§ Document excerpt:
1 14 26.8 Western Hemlock FALSE
2 18 30.5 Western Hemlock FALSE
3 16 28.7 Western Hemlock FALSE
4 25 36.0 Douglas-Fir TRUE
5 20 34.6 Douglas-Fir TRUE

Figure 5.5 illustrates how Boolean \(NOT\) essentially negates or inverts the statement that follows. In this case, instead of returning the Western Hemlock tuples, \(NOT(species=WesternHemlock)\) returns “everything except” Western Hemlock, which is also equivalent to \(species≠WesternHemlock\).

Boolean A NOT B returns the area shaded blue. Pickell, CC-BY-SA-4.0.

Figure 5.5: Boolean A NOT B returns the area shaded blue. Pickell, CC-BY-SA-4.0.


Finally, the case of Boolean \(XOR\) returns any tuples that are not \(true\) for both statements, but are \(true\) individually. This is known as the symmetric difference and “eXclusive OR” because we are only returning the tuples that are exclusive based on both statements. For example, \((height>15)XOR(species=WesternHemlock)\) evaluates to:

ID Height (m) DBH (cm) Species Boolean
1 14 26.8 Western Hemlock TRUE
2 18 30.5 Western Hemlock FALSE
3 16 28.7 Western Hemlock FALSE
4 25 36.0 Douglas-Fir TRUE
5 20 34.6 Douglas-Fir TRUE

Figure 5.6 illustrates how Boolean \(XOR\) excludes all the tuples that evaluate to \(true\) for both statements. In the example above, tuples ID=2 and ID=3 are excluded because both of the statements for height and species are \(true\).

Boolean A XOR B returns the area shaded blue. Pickell, CC-BY-SA-4.0.

Figure 5.6: Boolean A XOR B returns the area shaded blue. Pickell, CC-BY-SA-4.0.

§ Work instructions:
(A) In the excerpt on Boolean operators, which tuples does the XOR example exclude?
(B) Please carry on the excerpt on Boolean operators from the point after its final figure caption.

§ Provided data:
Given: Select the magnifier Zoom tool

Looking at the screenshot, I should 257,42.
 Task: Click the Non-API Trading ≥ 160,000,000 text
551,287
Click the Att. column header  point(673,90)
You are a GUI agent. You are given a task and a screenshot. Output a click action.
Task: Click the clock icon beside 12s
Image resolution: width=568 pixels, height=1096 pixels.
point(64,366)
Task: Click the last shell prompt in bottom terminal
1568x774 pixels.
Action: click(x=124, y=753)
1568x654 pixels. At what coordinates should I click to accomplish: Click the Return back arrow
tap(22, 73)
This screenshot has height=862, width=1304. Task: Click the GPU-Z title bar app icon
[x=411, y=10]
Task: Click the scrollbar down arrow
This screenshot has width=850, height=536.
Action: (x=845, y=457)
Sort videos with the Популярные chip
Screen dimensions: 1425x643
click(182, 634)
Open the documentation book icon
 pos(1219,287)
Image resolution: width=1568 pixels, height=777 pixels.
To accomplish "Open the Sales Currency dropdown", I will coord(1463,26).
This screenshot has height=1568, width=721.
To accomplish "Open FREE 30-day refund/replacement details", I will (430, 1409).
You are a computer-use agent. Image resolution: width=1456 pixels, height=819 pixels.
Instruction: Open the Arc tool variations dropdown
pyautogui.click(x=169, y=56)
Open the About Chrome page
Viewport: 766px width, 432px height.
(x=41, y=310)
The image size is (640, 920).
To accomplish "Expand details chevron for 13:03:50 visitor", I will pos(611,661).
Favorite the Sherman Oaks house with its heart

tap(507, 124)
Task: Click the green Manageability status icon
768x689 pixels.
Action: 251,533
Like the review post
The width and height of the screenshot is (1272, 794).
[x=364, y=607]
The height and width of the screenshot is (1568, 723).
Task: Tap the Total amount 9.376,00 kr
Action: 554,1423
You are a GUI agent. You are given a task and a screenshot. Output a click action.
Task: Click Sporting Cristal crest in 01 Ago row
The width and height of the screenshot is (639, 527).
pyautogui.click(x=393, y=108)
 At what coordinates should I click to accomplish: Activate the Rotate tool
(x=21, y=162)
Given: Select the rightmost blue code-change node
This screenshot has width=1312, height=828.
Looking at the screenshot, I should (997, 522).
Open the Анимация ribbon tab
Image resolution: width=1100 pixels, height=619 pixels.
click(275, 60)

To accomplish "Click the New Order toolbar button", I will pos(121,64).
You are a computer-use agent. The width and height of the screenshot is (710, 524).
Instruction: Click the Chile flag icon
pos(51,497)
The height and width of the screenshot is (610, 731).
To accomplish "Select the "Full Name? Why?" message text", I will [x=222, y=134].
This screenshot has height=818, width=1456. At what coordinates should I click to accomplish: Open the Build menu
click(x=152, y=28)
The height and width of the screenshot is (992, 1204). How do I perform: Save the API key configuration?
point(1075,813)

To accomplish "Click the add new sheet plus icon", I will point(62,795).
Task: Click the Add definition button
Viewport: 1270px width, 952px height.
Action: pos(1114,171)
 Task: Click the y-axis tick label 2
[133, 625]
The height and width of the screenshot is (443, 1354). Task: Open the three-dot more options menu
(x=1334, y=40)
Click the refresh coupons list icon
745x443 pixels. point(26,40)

§ Results for each task:
(A) Tuples ID=2 and ID=3, because both the height and species statements are true for them.

(B)
5.15 Joining Relations

More often than not, information is stored in separate relations, even if that information is about the same features like lakes, forests, or cities. Remember that a relation cannot have any duplicate tuples. This rule encourages the efficient storage and retrieval of information because information can be dynamically related as needed. For example, consider the overwhelming amount of information that is collected during a census. During the last census in 2016, there were over 14 million households in Canada. Can you imagine wielding a relation with 14 million tuples? These households can be segmented geographically by province, metropolitan areas, municipalities, and census subdivisions as well as by socioeconomic themes such as Indigenous peoples, age, sex, education, income, labour, housing, language, and others. Thus, those 14 million households can be divided up into many smaller relations, which can be accessed and summarized geographically and thematically. Since these relations represent different geographies or themes on the same set (i.e., households), we need to be more specific about how exactly two relations get combined if, for example, we want to combine themes with geographies. For this reason, we have joins.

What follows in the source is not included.